Solve $73x-137y=0$, $x,y\in\mathbb{Z}.$

Question

I want to show that the diophantine equation does only have the trivial solution $x=y=0$. Since $\text{gcd}(73,-137)=1|0$ this is solveable. So

\begin{align} 137&= 1\cdot73+64\\ 73 &= 1\cdot64+9\\ 64 &= 9\cdot7+1\\ 7 &= 1\cdot7+0 \end{align}

So,

\begin{align} 0&=7-7\cdot1=7-7(64-9\cdot7)=7-7\cdot64+49\cdot9=7-7(137-73)+49(73-64)\\ &=7-56\cdot137+105\cdot73. \end{align}

But this is not in the correct form, the $7$ at the start bothers me and I cant get rid of it without ruining my $137$ or $73$.

How can I fix this?

Answer 1

The equation can be written $73x=137y$. This means that this number is a common multiple of $x$ and $y$, so it is a multiple of their lowest common multiple, which is $73\cdot137$, because $\gcd(73,137)=1$.

Thus there exists $n$ with $73\cdot137n=73x=137y$. Thus $x=137n$, $y=73n$. Conversely, any pair of numbers of this form is a solution.

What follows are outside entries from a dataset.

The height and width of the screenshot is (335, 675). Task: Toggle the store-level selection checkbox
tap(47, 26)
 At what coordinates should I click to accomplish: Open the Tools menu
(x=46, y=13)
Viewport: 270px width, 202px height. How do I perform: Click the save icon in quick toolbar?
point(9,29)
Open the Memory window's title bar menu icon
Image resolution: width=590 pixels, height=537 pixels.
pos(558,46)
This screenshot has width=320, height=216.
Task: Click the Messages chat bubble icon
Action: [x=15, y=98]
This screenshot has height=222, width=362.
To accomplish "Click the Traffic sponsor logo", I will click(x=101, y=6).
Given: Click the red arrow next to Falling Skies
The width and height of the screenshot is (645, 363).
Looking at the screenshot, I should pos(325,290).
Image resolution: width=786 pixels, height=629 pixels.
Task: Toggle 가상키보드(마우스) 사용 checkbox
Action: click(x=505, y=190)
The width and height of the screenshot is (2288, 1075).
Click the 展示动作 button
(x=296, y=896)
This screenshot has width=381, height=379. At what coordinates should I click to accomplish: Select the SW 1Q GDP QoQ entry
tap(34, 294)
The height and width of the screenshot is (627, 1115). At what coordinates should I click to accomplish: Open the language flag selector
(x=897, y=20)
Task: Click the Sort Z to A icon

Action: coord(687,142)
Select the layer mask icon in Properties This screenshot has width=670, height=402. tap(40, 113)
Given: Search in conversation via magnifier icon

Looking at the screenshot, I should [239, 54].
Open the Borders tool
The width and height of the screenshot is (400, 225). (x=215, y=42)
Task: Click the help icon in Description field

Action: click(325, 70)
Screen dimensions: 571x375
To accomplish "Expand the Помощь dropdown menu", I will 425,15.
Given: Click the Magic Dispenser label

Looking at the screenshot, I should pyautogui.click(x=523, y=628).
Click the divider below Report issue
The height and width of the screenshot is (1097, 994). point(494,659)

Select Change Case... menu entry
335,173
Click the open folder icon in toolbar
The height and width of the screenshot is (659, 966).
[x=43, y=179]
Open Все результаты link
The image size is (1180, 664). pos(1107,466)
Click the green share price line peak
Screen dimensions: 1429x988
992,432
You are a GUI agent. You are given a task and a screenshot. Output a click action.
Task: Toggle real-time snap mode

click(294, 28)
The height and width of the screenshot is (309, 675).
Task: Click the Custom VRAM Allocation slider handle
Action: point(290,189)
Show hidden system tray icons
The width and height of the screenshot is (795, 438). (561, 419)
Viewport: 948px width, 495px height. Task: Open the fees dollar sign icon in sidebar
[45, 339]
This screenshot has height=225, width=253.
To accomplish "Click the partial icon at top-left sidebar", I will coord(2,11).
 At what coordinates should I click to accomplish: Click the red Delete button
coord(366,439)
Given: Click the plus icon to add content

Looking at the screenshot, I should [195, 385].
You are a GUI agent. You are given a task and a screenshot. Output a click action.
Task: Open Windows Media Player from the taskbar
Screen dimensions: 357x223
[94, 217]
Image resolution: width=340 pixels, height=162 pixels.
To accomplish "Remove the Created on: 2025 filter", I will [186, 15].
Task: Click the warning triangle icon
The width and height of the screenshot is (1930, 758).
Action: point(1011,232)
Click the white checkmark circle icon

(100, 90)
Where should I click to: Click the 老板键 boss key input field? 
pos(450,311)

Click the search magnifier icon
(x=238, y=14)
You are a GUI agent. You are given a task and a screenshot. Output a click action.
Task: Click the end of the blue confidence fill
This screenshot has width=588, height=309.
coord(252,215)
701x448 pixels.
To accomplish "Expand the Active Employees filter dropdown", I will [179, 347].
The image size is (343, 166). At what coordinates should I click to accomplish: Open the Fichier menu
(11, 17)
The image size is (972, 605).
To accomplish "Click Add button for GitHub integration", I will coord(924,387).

When you apply the reverse Euclidean algorithm, you don't start from the line with the zero remainder, but from the line with the least nonzero remainder: \begin{align} 1&=64-9\cdot7\\ &=64-(73-64)\cdot7=73(-7)+64\cdot8\\ &=73(-7)+(137-73)\cdot8\\ &=137\cdot8-73\cdot15 \end{align}

Answer 2

Your method is slightly off. I know what you're attempting, so I'll show the correct method.

Your $gcd=1$. So we take:

$$1=64-(7\cdot 9)$$ $$=64-7(73-64)=8\cdot 64 -7\cdot 73$$ $$=8(137-73)-7\cdot 73=8\cdot137-15\cdot73$$

There's your first solution.

The rest are given by:

$$(8+73k)\cdot 137 -(15+137k)\cdot 73$$ as this ensures equality is kept.